May 22, 2007

Sweet Creative Playthings Playsets O'The World On eBay


Anal retentive parents of 1975 who made your kids keep track of all their toys and store them in the original boxes, we salute you. Three Creative Playthings People 'N Places playsets hit the eBay the other day; in over a year of watching, I've never seen one complete set, and here are three complete sets, in pretty great shape, with the boxes.


These injection-molded plastic diorama toys encouraged kids to become familiar with such schoolbook-exotic "cultures" as Africa [elephant, sure, but also mud hut, bush pilot & Red Cross clinic]; American Indian [teepee, meat drying rack, the Last Buffalo]; and my favorite, Eskimo [more bush pilots, more meat drying, the Last Polar Bear--and a geodesic dome!]


They look great, well designed with an era-appropriate mod modernity, but their specificity is a far cry from the imagination-stimulating abstraction of the pre-CBS-era Creative Playthings. That sort of be-anything flexibility was picked up by Lego, which introduced generic minifigures in 1975. [image: wikipedia]


And the PnP sets don't have nearly the be-everything verisimilitude as Playmobil, which was also launched in 1975. [These are just two of several sets of Indians from Playmobil's first year, which only sold in Benelux, but still, you get the idea. image: collectobil]


So before you bid on these playthings, maybe we'd better take a quick poll, and see how kids of 1975 who got sub-optimal CP instead of Lego or Playmobil turned out.

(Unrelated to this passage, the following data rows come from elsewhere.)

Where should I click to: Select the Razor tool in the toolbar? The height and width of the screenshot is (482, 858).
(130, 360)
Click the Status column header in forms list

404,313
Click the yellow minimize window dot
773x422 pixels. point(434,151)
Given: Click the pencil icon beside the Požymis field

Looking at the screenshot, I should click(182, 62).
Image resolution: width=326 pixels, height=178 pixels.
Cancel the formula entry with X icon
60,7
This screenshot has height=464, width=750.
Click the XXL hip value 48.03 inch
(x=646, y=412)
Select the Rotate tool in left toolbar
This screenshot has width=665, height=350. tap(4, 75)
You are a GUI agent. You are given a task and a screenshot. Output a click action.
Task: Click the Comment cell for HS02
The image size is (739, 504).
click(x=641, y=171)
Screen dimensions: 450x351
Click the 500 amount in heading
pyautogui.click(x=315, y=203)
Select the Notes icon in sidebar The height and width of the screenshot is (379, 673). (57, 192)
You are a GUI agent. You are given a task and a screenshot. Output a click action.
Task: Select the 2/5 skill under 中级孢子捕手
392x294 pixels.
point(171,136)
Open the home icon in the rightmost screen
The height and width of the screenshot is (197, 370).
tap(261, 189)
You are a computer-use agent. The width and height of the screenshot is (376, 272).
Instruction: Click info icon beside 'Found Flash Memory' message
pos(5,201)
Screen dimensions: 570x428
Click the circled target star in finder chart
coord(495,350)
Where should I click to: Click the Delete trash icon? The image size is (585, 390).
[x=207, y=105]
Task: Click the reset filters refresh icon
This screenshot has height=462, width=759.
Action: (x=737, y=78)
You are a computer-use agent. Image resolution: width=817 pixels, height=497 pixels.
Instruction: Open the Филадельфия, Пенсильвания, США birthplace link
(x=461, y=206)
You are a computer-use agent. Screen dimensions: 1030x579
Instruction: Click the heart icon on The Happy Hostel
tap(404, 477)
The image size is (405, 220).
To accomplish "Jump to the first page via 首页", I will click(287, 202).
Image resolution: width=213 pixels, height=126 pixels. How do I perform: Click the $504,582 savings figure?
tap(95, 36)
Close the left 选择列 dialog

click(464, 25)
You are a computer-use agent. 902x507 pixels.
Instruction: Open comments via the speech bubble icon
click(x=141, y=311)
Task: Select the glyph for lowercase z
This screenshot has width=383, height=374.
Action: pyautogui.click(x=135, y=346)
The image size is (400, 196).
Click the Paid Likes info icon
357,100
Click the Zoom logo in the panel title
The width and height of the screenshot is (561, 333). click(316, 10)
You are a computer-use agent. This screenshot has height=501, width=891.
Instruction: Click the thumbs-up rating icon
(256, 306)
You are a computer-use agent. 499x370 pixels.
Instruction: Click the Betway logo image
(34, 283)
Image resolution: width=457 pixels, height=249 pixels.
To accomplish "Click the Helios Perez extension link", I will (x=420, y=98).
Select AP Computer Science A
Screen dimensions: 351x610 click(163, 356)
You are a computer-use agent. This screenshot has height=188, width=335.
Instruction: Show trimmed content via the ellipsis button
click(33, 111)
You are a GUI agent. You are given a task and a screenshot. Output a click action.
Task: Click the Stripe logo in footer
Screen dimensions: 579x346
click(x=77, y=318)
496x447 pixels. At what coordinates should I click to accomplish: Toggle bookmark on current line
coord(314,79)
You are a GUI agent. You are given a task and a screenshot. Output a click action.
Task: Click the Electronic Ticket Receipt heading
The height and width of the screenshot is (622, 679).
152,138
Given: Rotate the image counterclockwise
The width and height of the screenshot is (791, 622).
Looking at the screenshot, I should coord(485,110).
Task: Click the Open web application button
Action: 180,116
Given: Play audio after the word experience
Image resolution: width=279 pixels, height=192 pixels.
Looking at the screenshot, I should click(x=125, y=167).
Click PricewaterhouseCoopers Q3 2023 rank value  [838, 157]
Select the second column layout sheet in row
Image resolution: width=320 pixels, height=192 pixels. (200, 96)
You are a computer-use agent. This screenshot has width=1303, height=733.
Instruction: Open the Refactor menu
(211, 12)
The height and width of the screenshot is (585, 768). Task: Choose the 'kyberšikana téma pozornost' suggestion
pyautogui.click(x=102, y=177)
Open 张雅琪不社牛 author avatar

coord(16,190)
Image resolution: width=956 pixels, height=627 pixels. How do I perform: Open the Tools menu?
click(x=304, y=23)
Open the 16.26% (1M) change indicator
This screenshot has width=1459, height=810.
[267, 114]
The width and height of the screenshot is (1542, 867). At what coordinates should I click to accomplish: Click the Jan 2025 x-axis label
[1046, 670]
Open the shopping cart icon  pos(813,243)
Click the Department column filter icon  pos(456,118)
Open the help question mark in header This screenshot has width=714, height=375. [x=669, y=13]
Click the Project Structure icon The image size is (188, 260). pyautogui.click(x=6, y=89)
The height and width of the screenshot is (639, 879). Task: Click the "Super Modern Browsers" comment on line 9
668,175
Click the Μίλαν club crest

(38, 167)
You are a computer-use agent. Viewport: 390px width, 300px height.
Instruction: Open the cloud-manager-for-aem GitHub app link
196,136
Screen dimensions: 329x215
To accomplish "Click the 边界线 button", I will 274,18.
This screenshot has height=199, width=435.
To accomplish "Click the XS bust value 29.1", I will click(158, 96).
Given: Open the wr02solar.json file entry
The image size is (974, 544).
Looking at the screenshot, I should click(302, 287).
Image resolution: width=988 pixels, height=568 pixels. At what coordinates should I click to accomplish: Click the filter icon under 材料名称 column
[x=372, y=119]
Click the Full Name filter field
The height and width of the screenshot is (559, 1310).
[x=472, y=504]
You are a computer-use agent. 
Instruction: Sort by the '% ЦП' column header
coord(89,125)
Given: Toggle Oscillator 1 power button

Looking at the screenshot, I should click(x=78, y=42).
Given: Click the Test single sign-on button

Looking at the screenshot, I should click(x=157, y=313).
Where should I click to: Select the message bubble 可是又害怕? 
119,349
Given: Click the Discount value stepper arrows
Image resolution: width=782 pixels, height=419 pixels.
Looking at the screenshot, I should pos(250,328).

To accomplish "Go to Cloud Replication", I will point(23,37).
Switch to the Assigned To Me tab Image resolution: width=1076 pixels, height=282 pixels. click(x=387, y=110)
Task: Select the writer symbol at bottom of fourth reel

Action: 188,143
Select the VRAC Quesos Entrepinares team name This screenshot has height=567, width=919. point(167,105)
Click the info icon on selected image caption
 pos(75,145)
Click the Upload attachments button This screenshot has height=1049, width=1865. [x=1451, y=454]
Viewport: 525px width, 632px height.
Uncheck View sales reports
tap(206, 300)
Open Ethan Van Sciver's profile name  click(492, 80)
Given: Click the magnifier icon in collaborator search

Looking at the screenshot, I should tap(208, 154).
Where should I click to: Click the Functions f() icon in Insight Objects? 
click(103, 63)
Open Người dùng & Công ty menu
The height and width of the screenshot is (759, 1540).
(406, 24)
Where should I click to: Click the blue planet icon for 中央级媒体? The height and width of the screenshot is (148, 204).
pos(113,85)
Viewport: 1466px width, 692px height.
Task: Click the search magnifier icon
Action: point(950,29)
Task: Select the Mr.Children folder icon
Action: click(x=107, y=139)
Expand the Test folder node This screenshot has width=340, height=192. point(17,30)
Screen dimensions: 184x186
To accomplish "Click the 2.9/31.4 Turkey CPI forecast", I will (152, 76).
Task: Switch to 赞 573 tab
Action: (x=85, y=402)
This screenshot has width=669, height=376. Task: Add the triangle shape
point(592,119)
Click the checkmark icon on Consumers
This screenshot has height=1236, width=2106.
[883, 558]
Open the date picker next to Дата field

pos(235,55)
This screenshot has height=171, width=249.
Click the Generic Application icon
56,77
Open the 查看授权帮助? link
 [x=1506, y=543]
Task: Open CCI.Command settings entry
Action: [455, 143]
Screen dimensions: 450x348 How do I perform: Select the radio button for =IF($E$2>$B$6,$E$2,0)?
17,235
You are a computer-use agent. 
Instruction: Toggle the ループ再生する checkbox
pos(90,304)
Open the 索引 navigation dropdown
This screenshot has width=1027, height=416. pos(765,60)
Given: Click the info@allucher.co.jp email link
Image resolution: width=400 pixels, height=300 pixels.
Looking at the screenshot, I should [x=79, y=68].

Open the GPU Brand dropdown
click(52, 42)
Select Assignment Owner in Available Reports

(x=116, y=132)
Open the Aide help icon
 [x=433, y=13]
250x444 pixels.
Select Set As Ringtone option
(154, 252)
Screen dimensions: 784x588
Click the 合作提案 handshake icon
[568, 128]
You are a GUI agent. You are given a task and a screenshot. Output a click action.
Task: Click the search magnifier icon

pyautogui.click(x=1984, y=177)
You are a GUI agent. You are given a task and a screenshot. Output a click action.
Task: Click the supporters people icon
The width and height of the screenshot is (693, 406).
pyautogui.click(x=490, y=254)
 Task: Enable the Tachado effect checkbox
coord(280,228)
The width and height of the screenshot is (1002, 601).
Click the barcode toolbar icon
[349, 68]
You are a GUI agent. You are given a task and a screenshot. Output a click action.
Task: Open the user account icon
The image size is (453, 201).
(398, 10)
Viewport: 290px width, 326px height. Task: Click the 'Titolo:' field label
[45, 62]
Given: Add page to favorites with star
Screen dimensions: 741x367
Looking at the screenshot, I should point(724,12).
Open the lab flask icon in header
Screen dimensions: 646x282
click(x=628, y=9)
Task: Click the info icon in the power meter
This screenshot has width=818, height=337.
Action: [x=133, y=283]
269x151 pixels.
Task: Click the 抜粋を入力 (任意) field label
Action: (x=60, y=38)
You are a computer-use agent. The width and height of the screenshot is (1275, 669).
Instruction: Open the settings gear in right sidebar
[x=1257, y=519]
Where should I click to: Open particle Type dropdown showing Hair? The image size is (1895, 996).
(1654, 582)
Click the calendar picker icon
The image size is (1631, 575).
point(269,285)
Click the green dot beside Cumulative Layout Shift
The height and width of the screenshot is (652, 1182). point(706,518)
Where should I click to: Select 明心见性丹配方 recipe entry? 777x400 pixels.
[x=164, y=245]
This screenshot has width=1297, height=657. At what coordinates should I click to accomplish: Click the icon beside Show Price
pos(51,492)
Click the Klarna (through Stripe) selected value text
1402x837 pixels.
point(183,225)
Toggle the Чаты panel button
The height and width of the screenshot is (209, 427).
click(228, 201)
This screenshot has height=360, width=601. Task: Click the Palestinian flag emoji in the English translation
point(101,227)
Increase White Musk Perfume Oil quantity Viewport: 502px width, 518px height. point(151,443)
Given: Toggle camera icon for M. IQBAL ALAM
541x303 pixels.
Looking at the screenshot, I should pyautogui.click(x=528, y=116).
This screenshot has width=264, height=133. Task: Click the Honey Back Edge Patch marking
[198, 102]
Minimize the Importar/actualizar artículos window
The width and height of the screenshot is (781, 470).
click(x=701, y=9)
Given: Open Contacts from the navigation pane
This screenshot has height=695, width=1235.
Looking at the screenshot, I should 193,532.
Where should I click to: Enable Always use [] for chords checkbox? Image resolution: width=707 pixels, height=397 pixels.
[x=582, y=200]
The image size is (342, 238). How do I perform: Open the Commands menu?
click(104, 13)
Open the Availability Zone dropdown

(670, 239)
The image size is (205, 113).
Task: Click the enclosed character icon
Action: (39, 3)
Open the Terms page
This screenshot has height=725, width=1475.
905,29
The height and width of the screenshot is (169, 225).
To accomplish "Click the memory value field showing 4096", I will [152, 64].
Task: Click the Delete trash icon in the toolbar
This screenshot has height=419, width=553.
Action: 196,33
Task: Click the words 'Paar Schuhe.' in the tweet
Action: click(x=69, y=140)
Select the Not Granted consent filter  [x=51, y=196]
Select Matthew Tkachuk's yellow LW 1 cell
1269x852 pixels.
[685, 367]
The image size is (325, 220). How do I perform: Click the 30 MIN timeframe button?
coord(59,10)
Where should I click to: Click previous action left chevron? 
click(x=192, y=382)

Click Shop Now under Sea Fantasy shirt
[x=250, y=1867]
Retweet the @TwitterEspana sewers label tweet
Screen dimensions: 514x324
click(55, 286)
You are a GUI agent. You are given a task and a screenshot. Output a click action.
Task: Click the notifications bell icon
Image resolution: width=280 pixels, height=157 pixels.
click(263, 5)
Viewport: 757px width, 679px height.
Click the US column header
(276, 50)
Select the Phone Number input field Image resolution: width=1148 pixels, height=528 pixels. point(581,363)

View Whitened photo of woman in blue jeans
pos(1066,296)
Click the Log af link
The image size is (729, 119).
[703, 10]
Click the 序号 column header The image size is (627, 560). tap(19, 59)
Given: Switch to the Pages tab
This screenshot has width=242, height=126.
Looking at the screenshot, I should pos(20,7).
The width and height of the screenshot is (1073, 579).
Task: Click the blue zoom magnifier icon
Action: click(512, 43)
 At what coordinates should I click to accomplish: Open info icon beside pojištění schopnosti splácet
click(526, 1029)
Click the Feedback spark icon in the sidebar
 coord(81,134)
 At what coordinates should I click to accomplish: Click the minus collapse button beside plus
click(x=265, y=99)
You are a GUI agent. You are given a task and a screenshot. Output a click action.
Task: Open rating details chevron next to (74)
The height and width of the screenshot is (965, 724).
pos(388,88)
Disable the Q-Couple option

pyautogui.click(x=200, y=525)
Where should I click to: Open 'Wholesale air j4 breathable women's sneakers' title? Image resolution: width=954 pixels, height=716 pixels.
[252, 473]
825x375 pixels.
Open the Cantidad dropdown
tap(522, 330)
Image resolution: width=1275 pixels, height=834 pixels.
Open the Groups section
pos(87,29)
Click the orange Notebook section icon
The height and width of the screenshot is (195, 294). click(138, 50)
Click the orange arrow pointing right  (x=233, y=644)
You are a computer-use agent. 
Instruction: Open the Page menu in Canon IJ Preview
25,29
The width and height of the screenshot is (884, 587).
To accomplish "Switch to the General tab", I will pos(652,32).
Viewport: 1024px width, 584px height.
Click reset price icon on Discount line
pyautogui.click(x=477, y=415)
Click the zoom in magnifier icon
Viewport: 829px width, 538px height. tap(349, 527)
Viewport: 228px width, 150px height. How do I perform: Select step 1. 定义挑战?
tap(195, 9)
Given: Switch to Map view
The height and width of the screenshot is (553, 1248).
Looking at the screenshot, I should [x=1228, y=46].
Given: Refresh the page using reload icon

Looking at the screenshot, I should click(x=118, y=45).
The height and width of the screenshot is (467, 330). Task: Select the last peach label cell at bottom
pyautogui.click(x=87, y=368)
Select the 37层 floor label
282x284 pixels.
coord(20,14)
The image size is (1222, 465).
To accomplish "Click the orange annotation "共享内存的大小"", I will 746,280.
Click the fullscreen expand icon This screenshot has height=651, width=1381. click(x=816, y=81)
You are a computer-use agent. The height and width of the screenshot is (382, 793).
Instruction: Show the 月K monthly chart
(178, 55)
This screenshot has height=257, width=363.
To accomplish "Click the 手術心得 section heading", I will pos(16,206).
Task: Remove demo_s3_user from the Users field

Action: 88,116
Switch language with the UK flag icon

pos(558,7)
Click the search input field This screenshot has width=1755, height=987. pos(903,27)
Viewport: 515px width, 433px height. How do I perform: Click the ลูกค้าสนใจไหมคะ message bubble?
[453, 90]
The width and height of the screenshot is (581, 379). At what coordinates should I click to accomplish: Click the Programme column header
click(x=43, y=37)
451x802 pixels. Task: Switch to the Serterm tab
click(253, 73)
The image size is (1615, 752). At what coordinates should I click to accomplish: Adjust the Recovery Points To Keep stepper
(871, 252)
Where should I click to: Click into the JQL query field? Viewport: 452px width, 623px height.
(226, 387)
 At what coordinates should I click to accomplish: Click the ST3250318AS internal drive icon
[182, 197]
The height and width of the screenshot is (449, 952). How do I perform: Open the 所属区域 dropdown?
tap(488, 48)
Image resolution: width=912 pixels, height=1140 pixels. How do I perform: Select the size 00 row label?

Also, massive choke hazard.

Creative Playthings Eskimo People N Places Toy set - current bid: $10+$8s/h [sold for $50, shipped]
Creative Playthings American Indian People N Places Set - current bid: $24+$8s/h [sold for $42, shipped]
Creative Playthings African People N Places Toy RARE - first bid, $10+$8s/h [sold for $43, shipped]


I LOVED the american indian playset. My kindergarten had that set and I made a point to hog it during playtime.

We have all three sets of Creative Playthings "People and Places" intact, undamaged and stored separately in zip-lock bags. We didn't save the boxes, but we cut out the photos on the boxes before we discarded them. They are included in the zip-lock bags.

We're selling these toys at a yard sale to benefit a charity. Can anyone tell us what they are worth?